#### MATERIAL FOR THIS EXERCISE:
____________

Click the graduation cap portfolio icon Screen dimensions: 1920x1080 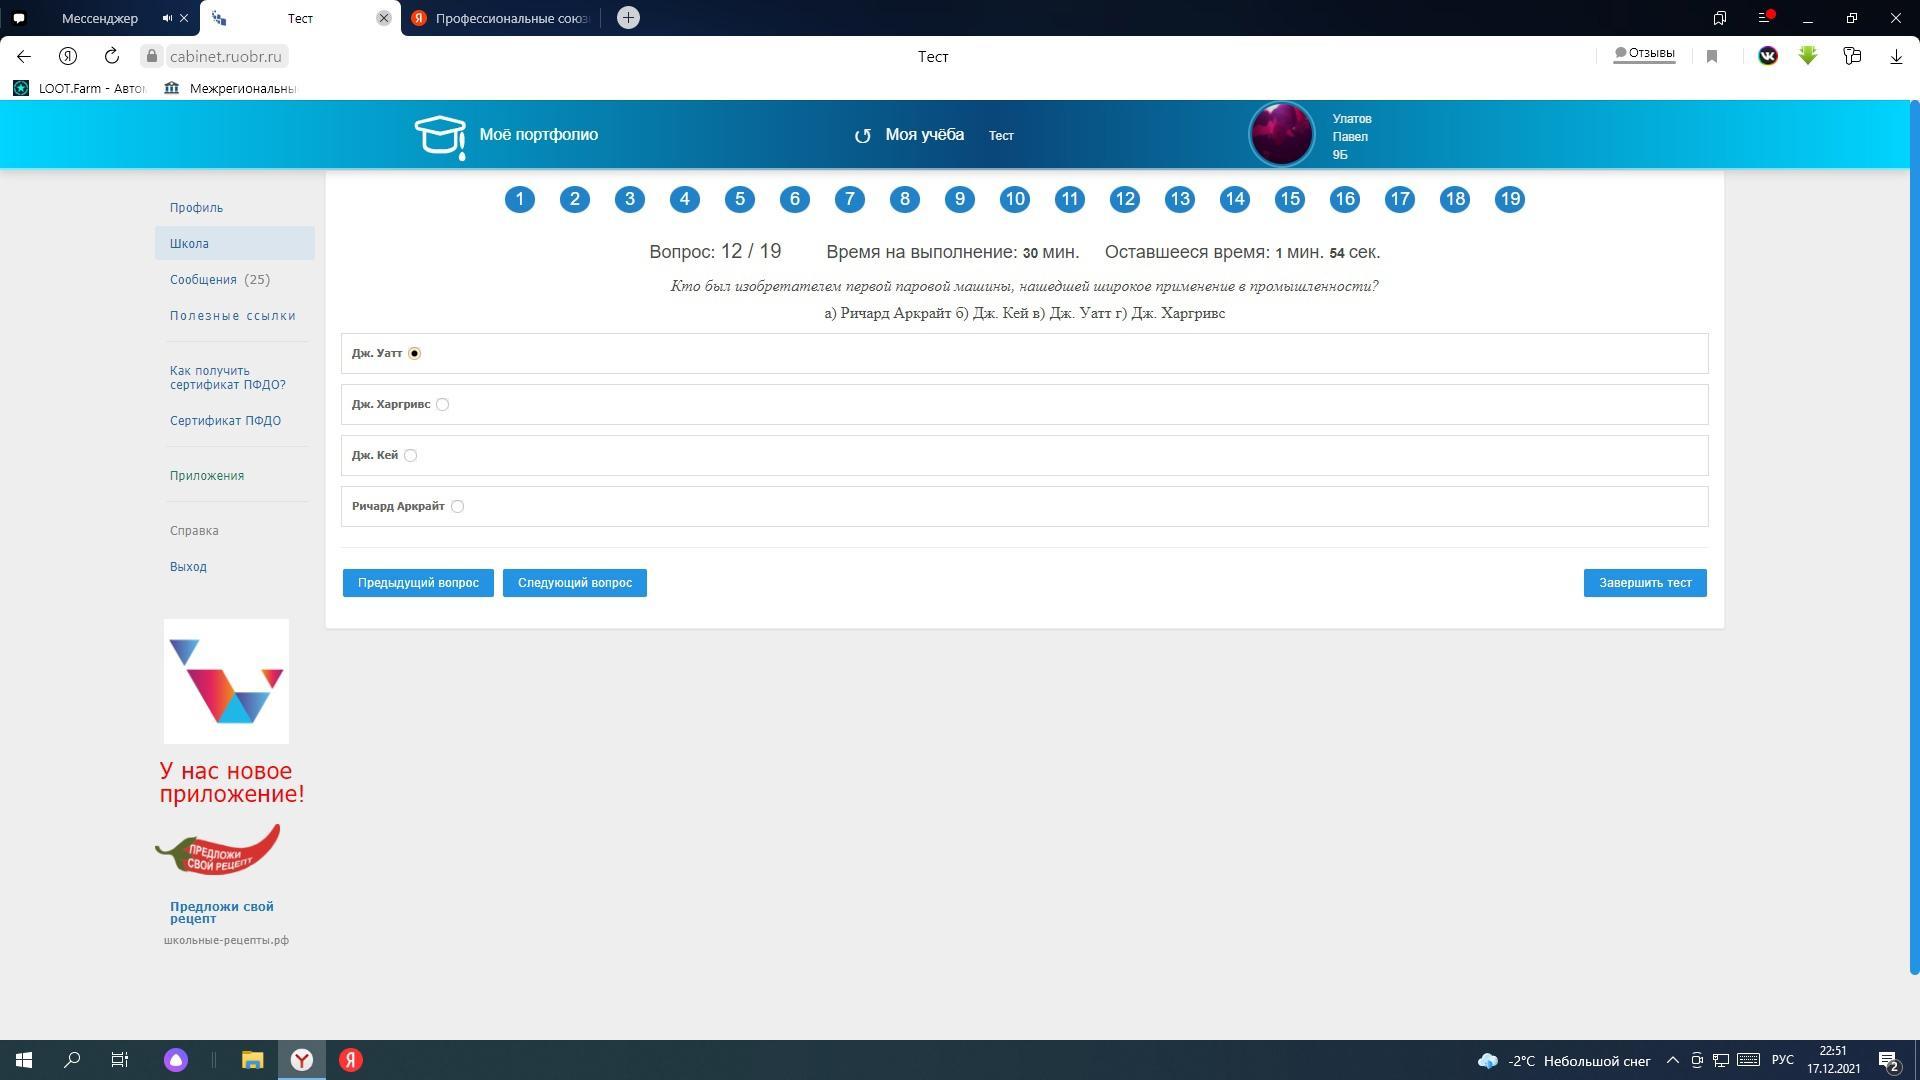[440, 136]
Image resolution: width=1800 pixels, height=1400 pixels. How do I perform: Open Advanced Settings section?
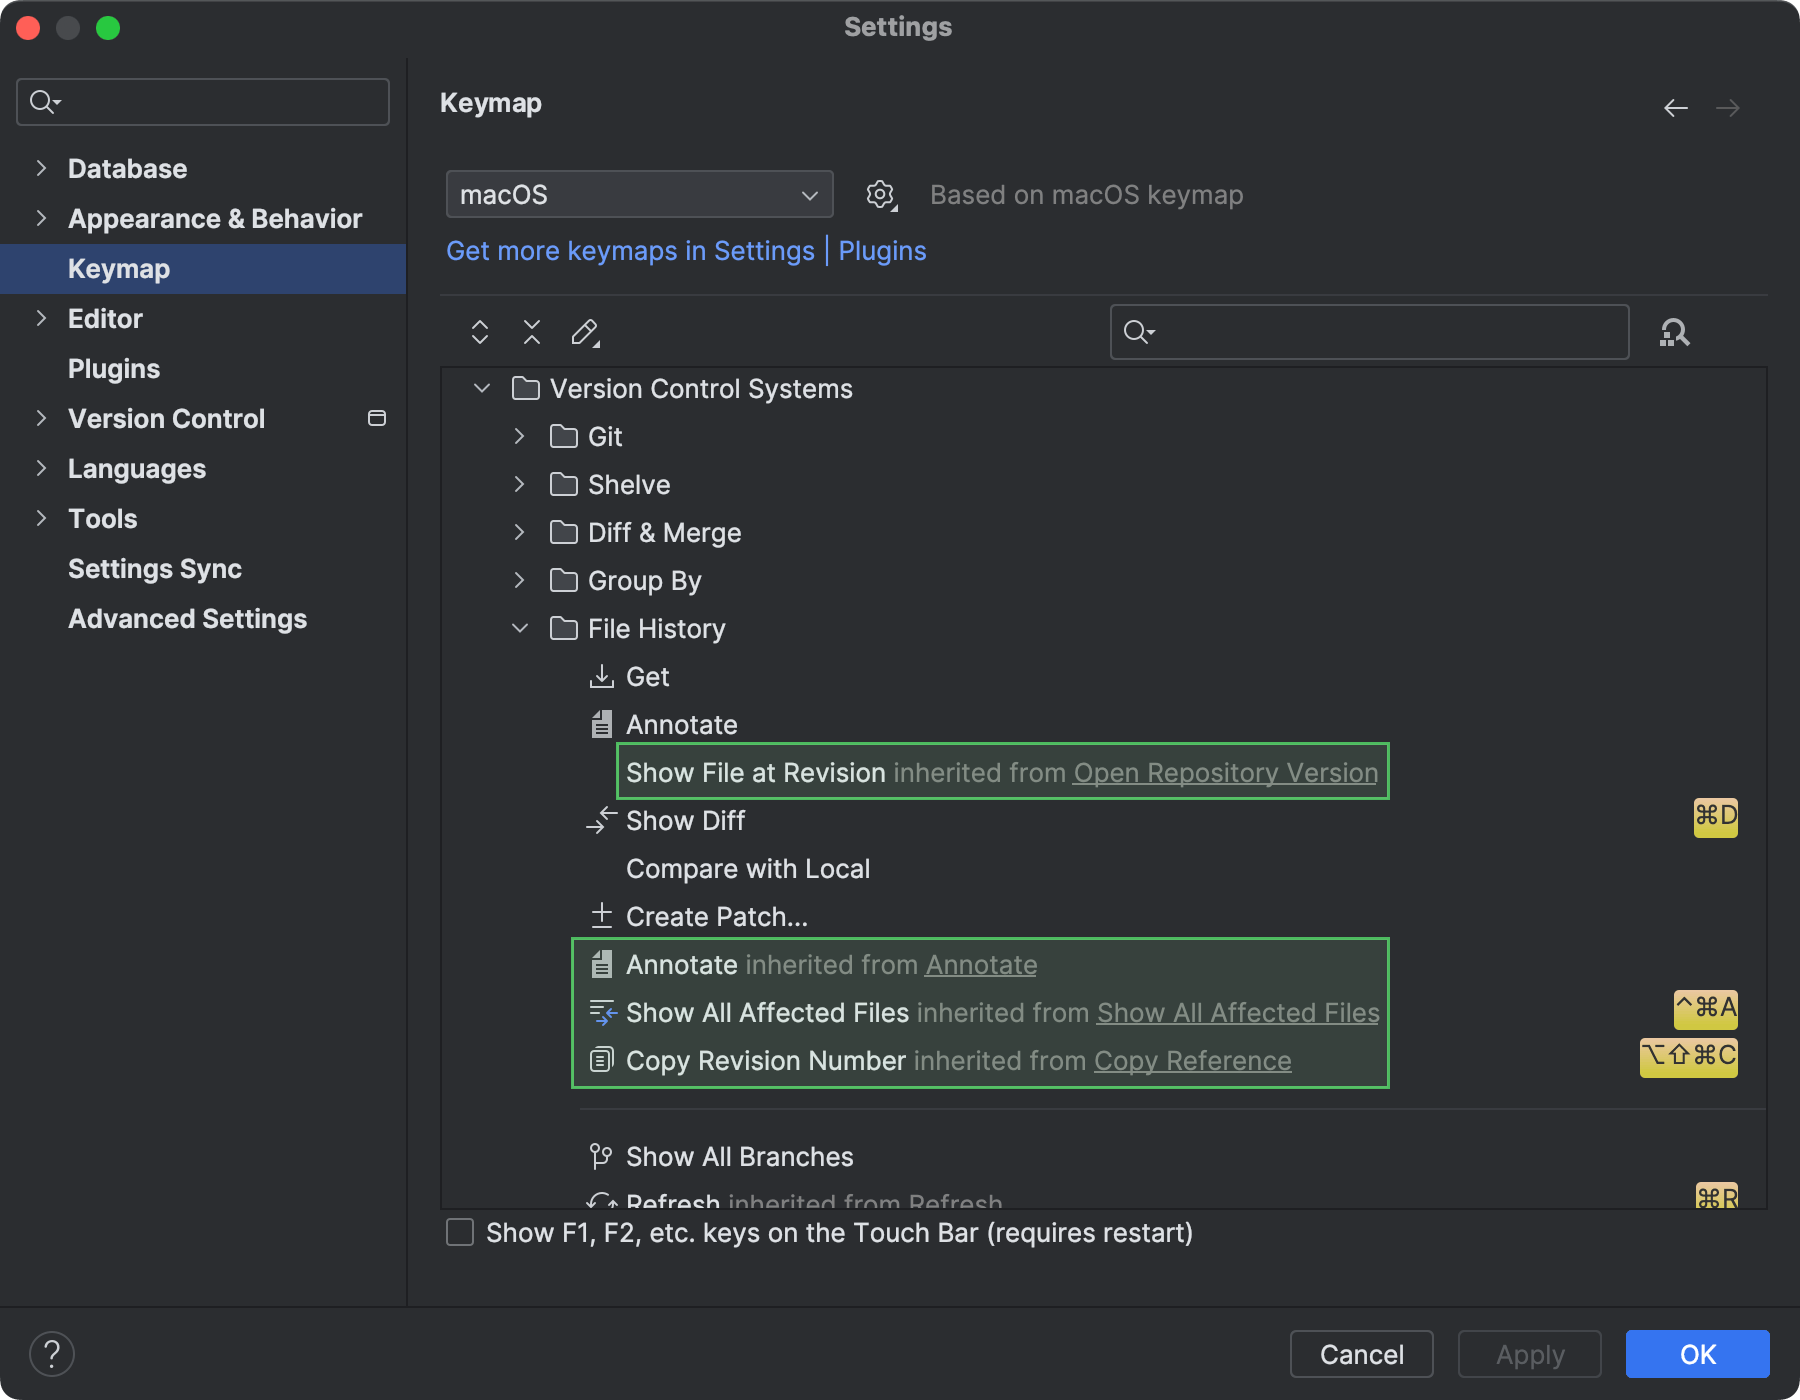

____________

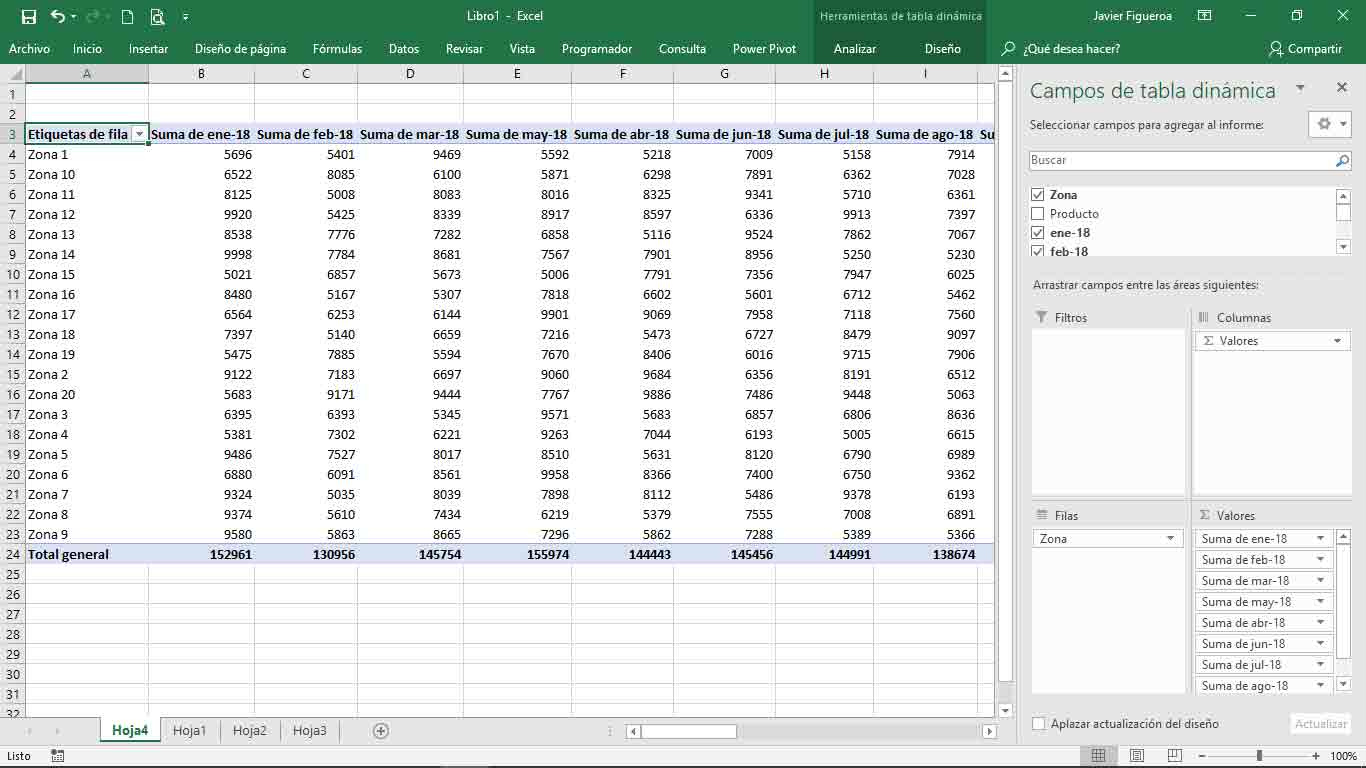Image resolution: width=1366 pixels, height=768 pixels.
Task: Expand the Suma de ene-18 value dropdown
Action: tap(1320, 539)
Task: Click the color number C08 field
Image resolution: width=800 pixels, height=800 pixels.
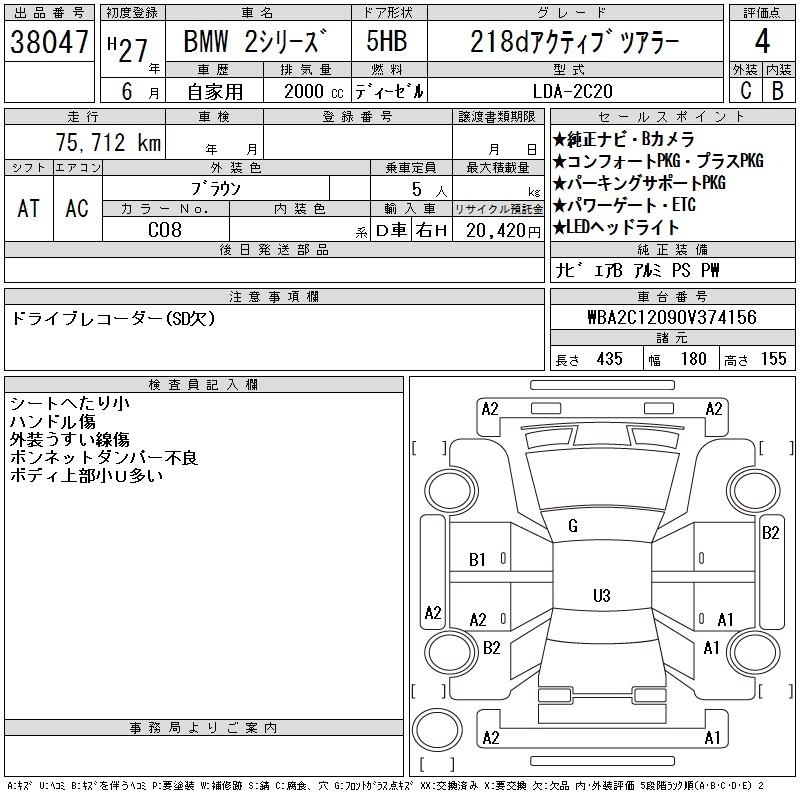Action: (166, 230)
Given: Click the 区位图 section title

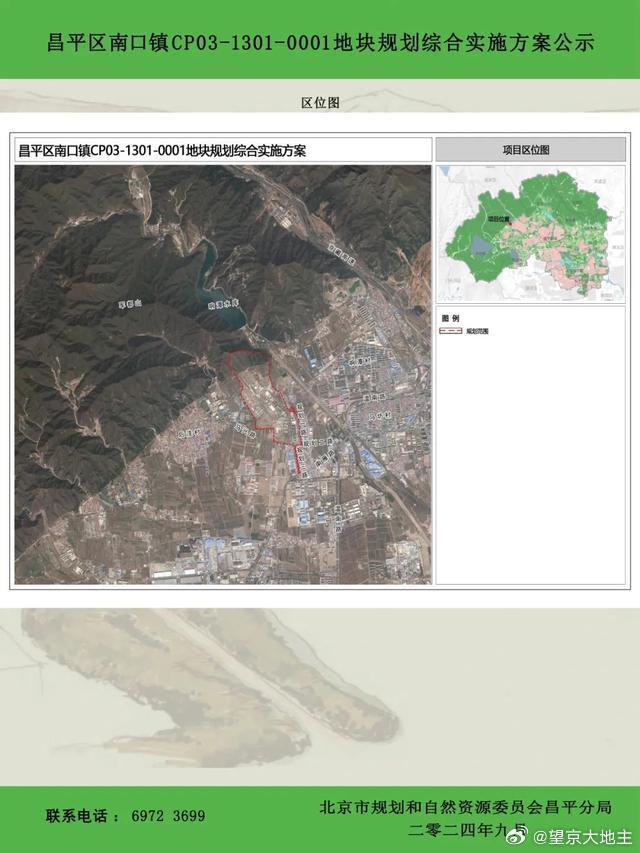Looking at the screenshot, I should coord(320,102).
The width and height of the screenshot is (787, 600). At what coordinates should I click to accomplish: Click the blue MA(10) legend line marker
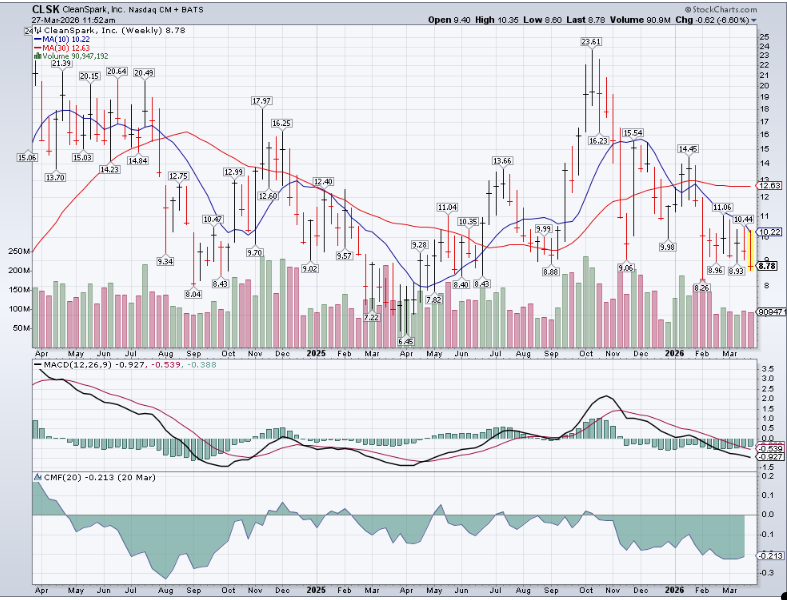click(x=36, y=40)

____________

Copy the rows from the line containing "Task: Click the color number C08 field" through the line containing "click(x=36, y=40)", renaming "Image resolution" to "Screen size" and leaving everything else as it is. Omit the pictures from your copy.

Task: Click the color number C08 field
Screen size: width=800 pixels, height=800 pixels.
Action: (166, 230)
Given: Click the 区位图 section title

Looking at the screenshot, I should coord(320,102).
The width and height of the screenshot is (787, 600). At what coordinates should I click to accomplish: Click the blue MA(10) legend line marker
click(x=36, y=40)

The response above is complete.